What makes this challenging is that it’s not all that easy to solve reliability issues with just redundancy, and there are a lot of things which can go wrong. So along with checking every component, we need to verify the end result and check every channel to make sure the audio quality is reasonable, there’s no MPEG artifacts (which can be caused by anything from a faulty encoder to a lightning storm), and that there’s actually a picture. How does that happen? People. People painstakingly check every channel every hour of the day and make sure people are seeing what they want to see.
The problem is a lot of quality issues are subjective, and people make mistakes so my job is to automate quality control and measurement, and generate alerts when things go wrong. But how on earth is this possible for streaming video?
The first thing is to look at what video is – it’s a stream of data, or on a lower level a multi-dimensional matrix of pixels streaming through time. Of course analysing this is a huge job for a computer, especially with a few hundred channels and endpoints, so you need some dimensional reduction.
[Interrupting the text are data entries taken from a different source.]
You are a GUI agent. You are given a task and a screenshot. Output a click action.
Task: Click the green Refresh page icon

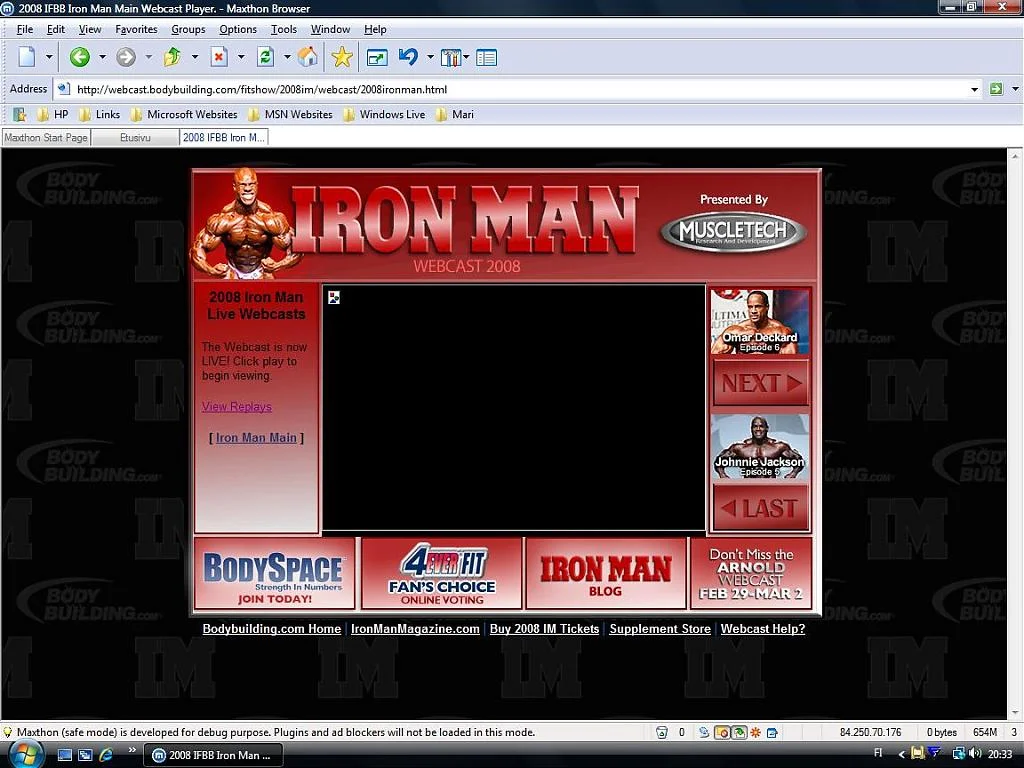[x=265, y=57]
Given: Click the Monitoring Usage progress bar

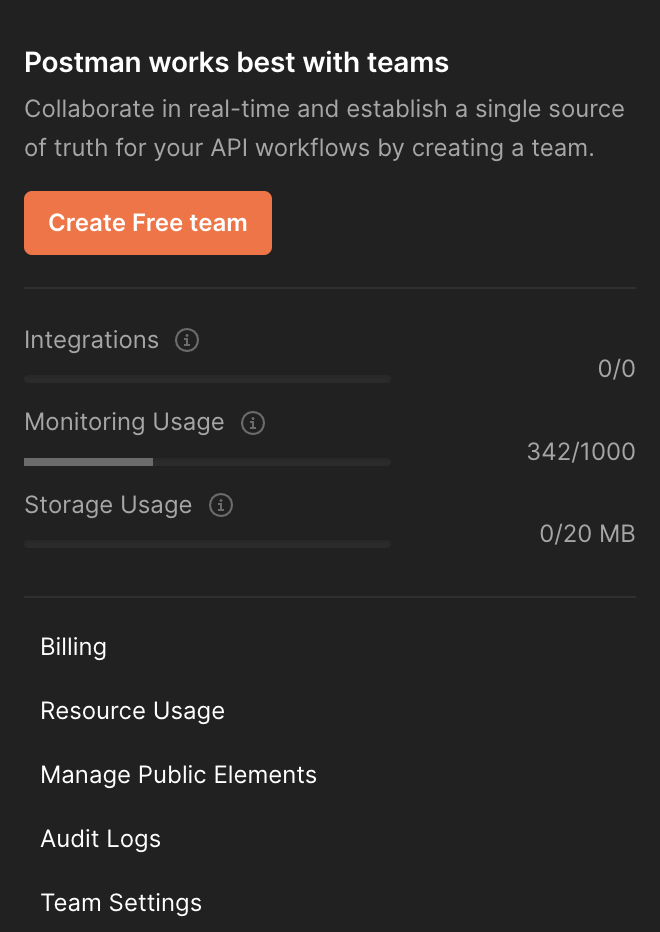Looking at the screenshot, I should tap(207, 462).
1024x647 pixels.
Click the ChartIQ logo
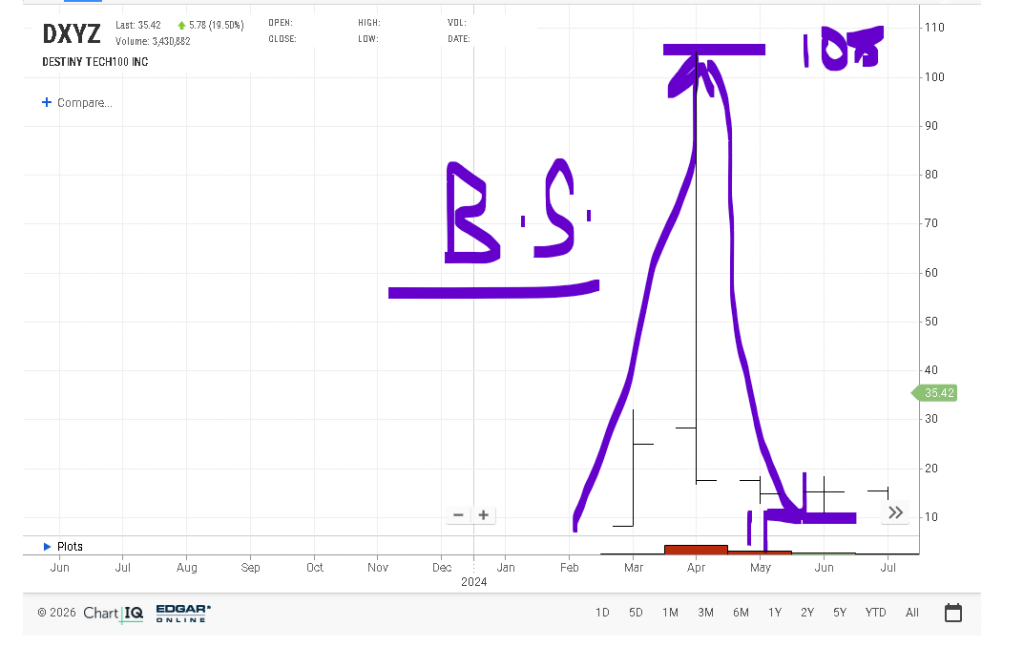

If you’ve ever used photo editing software you’ve probably seen something called the histogram. What it represents is the frequency of colour intensities in the image, which is useful for detecting when videos plummet into darkness.
Taking a TV show and smoothing out a histogram for each frame and plotting that as a surface to see what’s going on turns out like this.
Pretty, but still too many dimensions to monitor real time (fortunately I have a monstrous workstation to generate these graphs). Source here.
Obviously what we don’t want is the histogram leaning heavily to the right or left, but more importantly we expect it to jump all over the place – ie, have a high variance. So the first thing we do is reduce the dimension by taking the sum of pixels and calculating the percentage of each luminosity value. Then we sum the multiple of those and arrive at just a value of how light or dark each frame is. This gives us a value from 0 to 255 which indicates where the histogram peaks, which ideally is not near the extremes if there’s a visible picture and it’s not roasting peoples eyeballs.
You can clearly see the value drop off when the credits roll, but there’s still variance which gives us a good idea that something is going on. Snow, test patterns or black screens will have a very low variance.
Tracking the variance in the histogram gives us an idea that there’s something resembling a video, but another good indicator is some simple motion detection. We can get a matrix of changed pixels by calculating the difference between frames.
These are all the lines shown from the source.